EXERCISE MATERIALS.
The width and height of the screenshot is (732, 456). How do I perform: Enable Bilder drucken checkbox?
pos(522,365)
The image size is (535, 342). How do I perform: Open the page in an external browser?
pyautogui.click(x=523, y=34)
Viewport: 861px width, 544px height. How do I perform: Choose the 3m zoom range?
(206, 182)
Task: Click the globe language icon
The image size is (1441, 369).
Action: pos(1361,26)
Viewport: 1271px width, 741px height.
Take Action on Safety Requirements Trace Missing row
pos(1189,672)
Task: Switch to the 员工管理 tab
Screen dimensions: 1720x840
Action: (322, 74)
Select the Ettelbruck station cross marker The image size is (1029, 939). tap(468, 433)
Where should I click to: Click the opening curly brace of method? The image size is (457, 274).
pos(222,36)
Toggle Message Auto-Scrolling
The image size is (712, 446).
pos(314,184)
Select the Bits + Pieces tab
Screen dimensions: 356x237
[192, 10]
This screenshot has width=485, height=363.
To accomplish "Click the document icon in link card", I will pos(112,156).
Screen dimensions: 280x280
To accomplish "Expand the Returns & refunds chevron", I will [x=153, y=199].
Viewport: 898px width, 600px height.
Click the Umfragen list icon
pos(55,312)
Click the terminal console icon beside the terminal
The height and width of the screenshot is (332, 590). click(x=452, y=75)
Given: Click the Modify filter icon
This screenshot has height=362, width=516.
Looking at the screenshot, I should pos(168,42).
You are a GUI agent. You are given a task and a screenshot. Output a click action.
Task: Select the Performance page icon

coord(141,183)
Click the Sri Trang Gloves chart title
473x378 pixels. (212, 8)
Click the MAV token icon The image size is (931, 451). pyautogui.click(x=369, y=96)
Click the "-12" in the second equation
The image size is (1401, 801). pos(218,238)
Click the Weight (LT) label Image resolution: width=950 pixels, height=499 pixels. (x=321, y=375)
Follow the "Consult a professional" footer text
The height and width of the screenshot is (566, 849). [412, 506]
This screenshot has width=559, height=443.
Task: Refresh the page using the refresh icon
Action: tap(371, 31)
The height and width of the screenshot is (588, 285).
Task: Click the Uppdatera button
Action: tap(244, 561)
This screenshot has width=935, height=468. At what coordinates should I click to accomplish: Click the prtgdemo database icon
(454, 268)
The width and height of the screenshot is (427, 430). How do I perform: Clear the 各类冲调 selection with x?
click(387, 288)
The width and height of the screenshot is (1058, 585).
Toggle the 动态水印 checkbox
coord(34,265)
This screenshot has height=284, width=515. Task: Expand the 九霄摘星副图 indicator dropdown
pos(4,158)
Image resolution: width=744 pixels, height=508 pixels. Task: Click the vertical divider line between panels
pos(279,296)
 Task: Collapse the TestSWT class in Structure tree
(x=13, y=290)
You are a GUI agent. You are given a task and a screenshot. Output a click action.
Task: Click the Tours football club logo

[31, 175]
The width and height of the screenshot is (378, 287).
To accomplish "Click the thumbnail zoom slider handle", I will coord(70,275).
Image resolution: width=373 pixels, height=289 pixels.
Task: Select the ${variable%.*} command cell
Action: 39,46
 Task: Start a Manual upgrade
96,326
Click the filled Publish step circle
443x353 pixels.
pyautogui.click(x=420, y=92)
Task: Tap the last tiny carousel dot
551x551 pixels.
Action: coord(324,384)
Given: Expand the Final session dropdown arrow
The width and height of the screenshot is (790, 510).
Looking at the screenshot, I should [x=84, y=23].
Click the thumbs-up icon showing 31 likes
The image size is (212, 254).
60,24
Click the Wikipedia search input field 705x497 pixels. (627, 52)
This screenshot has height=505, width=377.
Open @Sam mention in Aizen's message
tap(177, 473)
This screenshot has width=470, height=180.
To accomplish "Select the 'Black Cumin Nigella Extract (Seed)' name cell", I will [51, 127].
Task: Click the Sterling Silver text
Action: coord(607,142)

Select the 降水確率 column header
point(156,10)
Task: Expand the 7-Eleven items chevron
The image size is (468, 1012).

EXERCISE INSTRUCTIONS. Everything from the line with "Screen dimensions: 1720x840" through the line with "Select the Ettelbruck" in the listing above must be retyped exactly, with nothing added.

EXERCISE SOLUTION.
Screen dimensions: 1720x840
Action: (322, 74)
Select the Ettelbruck station cross marker The image size is (1029, 939). tap(468, 433)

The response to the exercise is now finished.